ViCE: Improving Dense Representation Learning by Superpixelization and Contrasting Cluster Assignment
This work addresses the limitation of classification-based self-supervised methods for dense representation learning, which is important for tasks requiring precise spatial information in computer vision.
The paper tackles the problem of learning dense, high-resolution feature maps in self-supervised visual representation learning by introducing superpixels to reduce computational complexity by O(1000) and preserve spatial detail. It improves state-of-the-art unsupervised semantic segmentation on Cityscapes and convolutional models on COCO.

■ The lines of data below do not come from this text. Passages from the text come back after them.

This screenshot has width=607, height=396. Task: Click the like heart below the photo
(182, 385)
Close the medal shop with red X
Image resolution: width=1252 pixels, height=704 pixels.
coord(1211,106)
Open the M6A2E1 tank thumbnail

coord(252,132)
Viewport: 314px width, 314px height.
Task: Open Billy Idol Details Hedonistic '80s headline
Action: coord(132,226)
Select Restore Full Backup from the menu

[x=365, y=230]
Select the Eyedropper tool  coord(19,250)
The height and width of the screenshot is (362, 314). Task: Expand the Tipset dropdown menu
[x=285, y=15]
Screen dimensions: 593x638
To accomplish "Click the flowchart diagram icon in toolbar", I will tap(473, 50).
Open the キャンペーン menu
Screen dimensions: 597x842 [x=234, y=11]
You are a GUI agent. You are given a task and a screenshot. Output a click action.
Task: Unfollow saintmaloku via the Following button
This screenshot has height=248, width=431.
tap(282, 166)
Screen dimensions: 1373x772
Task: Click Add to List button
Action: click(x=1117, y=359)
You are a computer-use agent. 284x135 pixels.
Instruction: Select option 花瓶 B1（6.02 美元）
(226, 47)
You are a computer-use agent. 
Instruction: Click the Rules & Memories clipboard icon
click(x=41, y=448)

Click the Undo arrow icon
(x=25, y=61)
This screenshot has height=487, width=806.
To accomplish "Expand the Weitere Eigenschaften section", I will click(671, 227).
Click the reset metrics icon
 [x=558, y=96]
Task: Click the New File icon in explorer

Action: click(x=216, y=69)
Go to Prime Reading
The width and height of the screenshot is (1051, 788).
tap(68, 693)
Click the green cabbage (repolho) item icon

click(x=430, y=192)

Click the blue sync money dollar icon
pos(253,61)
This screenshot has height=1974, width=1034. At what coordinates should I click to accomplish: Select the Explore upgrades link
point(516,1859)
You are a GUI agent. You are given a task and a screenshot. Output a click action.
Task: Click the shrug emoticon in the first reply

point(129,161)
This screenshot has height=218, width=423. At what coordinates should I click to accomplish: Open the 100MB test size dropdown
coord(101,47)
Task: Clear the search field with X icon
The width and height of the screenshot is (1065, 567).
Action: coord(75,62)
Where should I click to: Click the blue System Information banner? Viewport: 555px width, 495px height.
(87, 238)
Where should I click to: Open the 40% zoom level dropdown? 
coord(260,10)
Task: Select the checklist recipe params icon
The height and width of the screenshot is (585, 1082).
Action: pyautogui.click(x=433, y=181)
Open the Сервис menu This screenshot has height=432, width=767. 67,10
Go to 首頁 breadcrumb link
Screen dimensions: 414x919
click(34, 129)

Recent self-supervised models have demonstrated equal or better performance than supervised methods, opening for AI systems to learn visual representations from practically unlimited data. However, these methods are typically classification-based and thus ineffective for learning high-resolution feature maps that preserve precise spatial information. This work introduces superpixels to improve self-supervised learning of dense semantically rich visual concept embeddings. Decomposing images into a small set of visually coherent regions reduces the computational complexity by $\mathcal{O}(1000)$ while preserving detail. We experimentally show that contrasting over regions improves the effectiveness of contrastive learning methods, extends their applicability to high-resolution images, improves overclustering performance, superpixels are better than grids, and regional masking improves performance. The expressiveness of our dense embeddings is demonstrated by improving the SOTA unsupervised semantic segmentation benchmark on Cityscapes, and for convolutional models on COCO.